> GIVEN TASK
Write out the listing below line for line without changing any wording, and leave the pictures out.

> DATA SUPPLIED
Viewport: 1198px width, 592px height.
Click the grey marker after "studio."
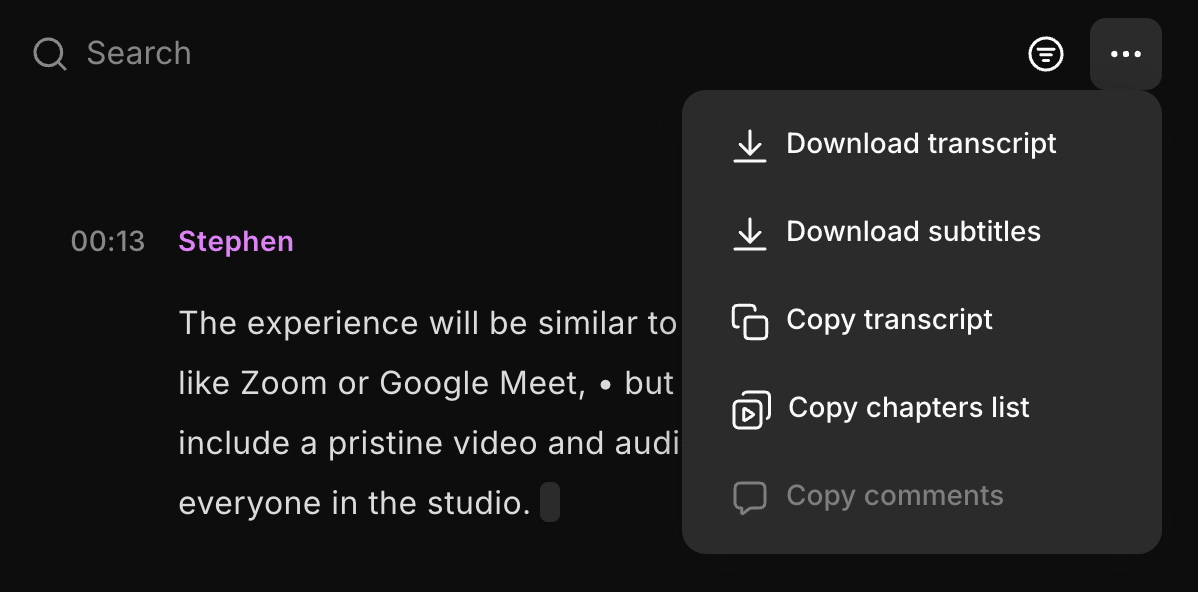550,503
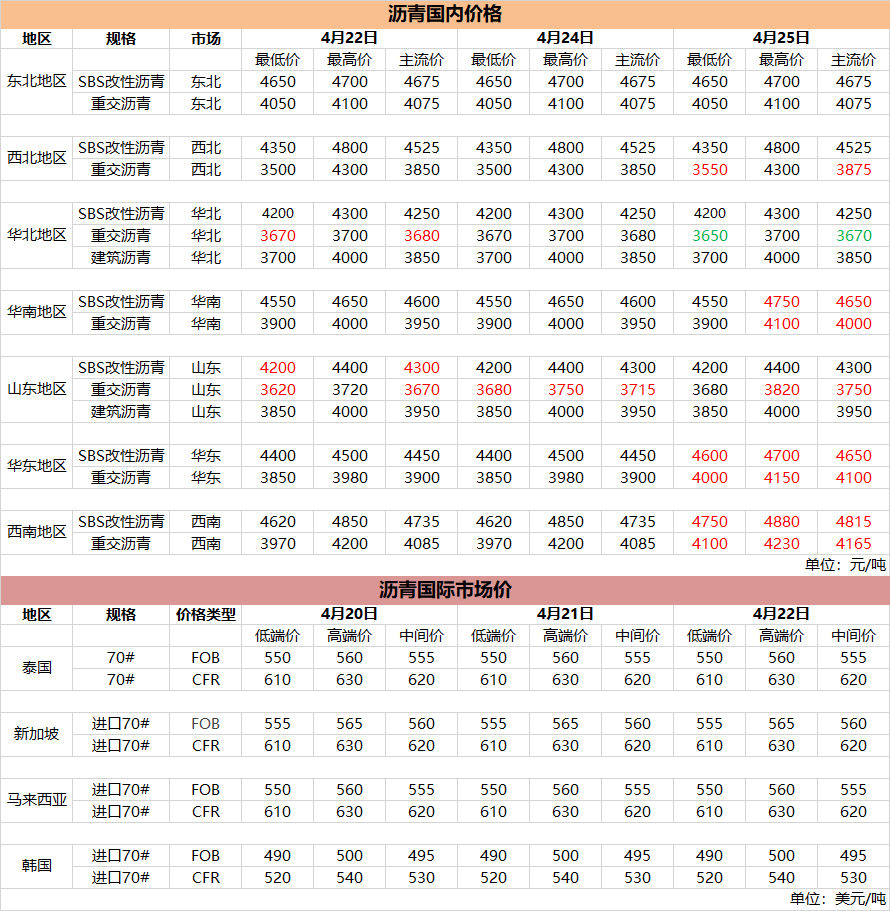Click the 沥青国际市场价 title banner
This screenshot has width=890, height=911.
[x=445, y=590]
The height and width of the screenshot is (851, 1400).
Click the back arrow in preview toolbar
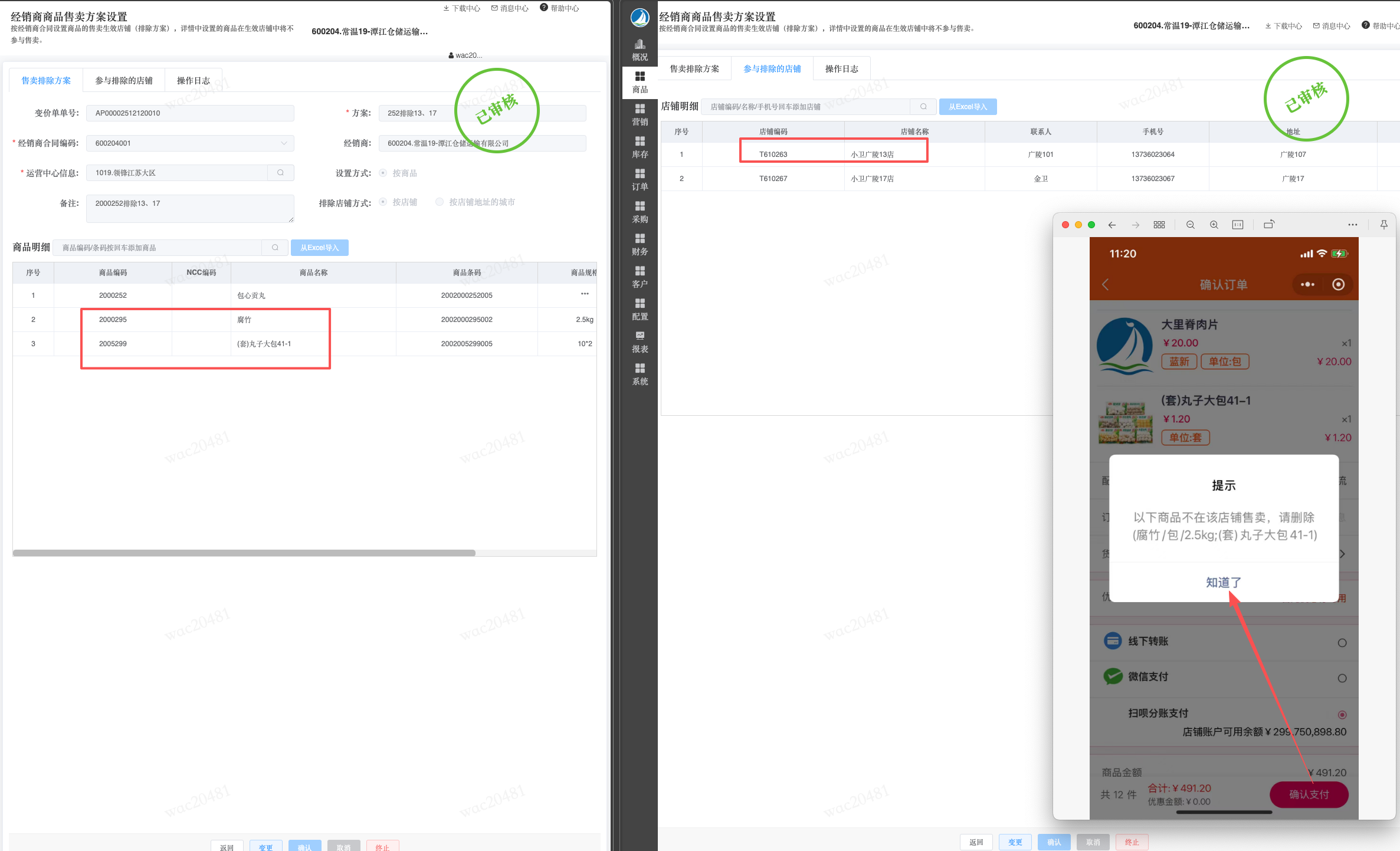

> FINISHED ANSWER
Viewport: 1198px width, 592px height.
Click the grey marker after "studio."
550,503
Click the 沥青国际市场价 title banner
This screenshot has width=890, height=911.
[x=445, y=590]
The height and width of the screenshot is (851, 1400).
Click the back arrow in preview toolbar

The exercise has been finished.